Looking at this example I would suspect that the problem is that all of the reads piled up on this site stop at position 14155455. We only see the PL=0,0,0 after position 14155446 in this GVCF. The GQ is determined by the GL calculation, the logic of which lives in ReferenceConfidenceModel.doIndelRefConfCalc(). Looking at that code it looks like it calculates the SNP GL and the Indel GL and chooses the most pessimistic outlook. Unfortunately every read at this site ends at 14155455, thus when we call out to calcNReadsWithNoPlausibleIndelsReads() we hit a snag since all of the reads in the sample have 9 bases left. If we check the documentation for that method we see the following line: Positions <= maxIndelSize from the end of the provided read/ref always return false. This means that every read returns a value of false for indel informativeness since the result is too close to the end, thus we call into getIndelPLs() with a count of 0 informative reads, thus giving us the PL 0,0,0.

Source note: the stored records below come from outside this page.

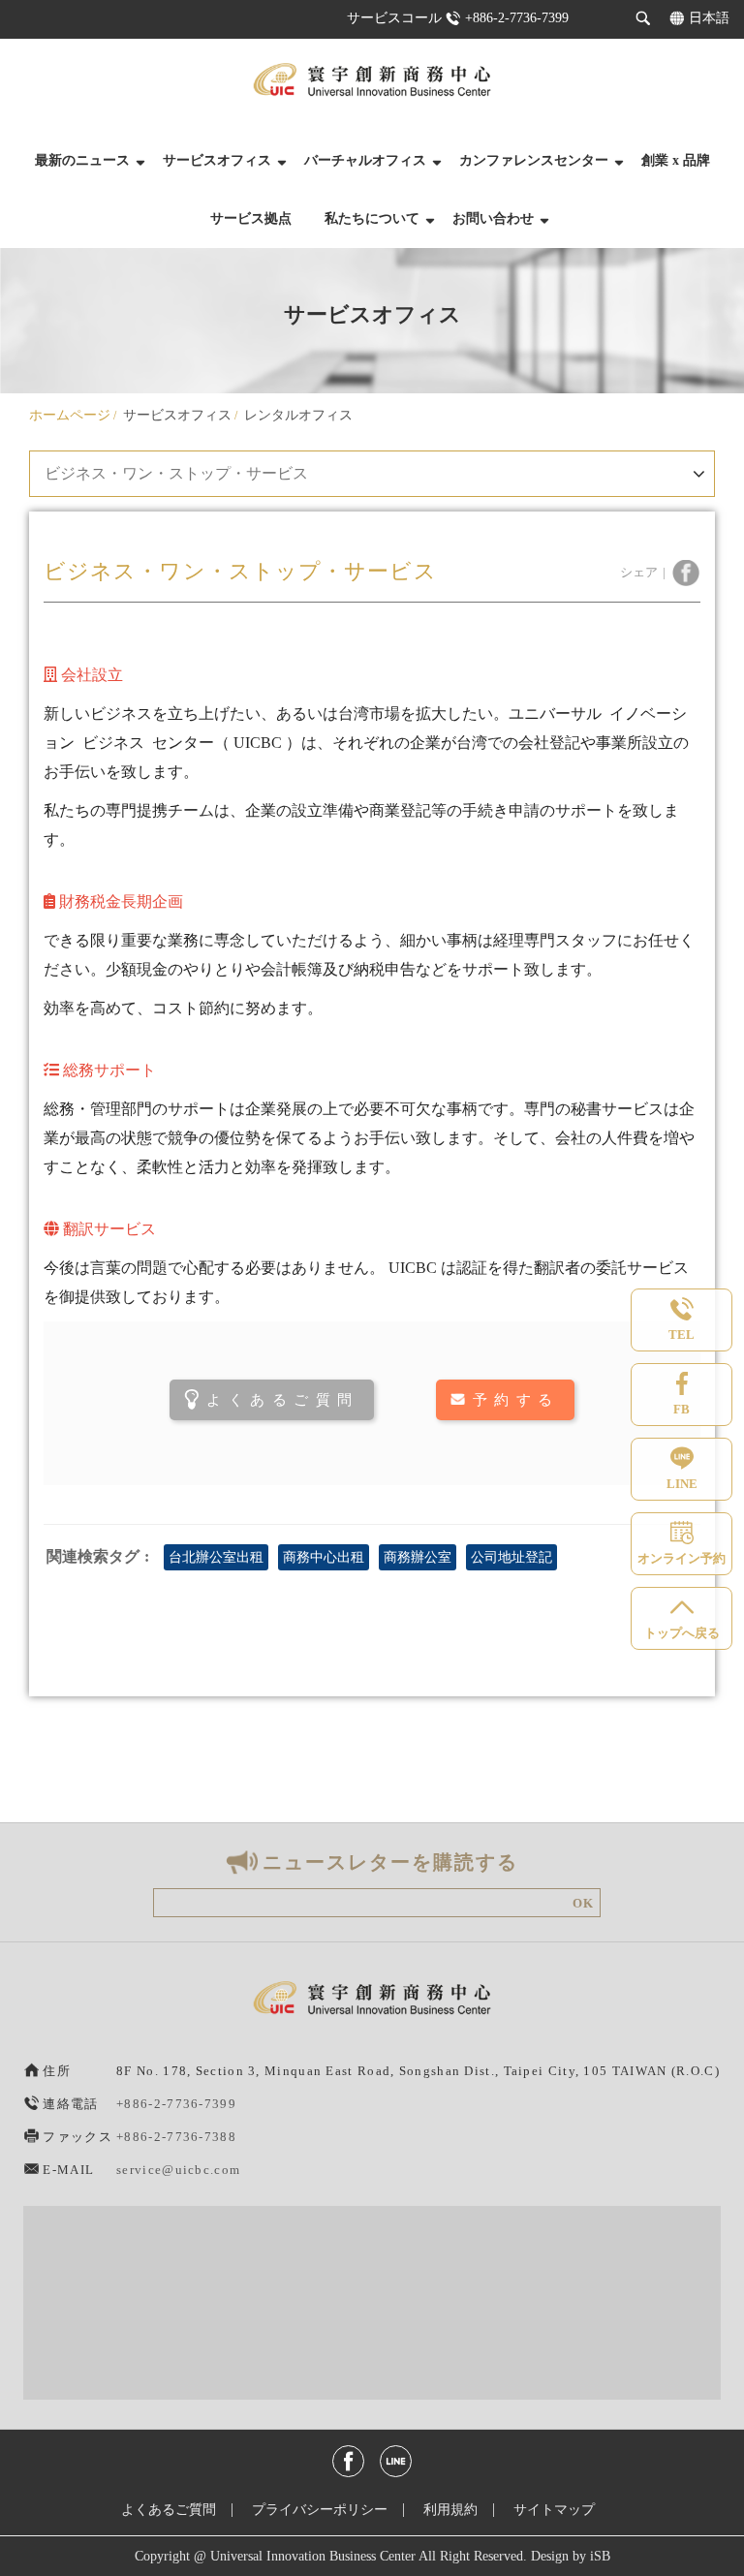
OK (584, 1903)
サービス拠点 (251, 218)
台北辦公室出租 (216, 1557)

This seems like an inherent problem in Amplicon and other similar sequencing technology data.

[davidbenjamin]

I agree with James. When reads don't go far enough past a variant position you really can't be sure that there is no indel. For amplicon data you may choose to lower the --indel-size-to-eliminate-in-ref-model argument from its default of 10, however.

[davidbenjamin]

@bhanugandham I think we can close this issue because it doesn't seem like a bug and because there's a workaround for users who only want SNP (or smaller indel) reference confidence.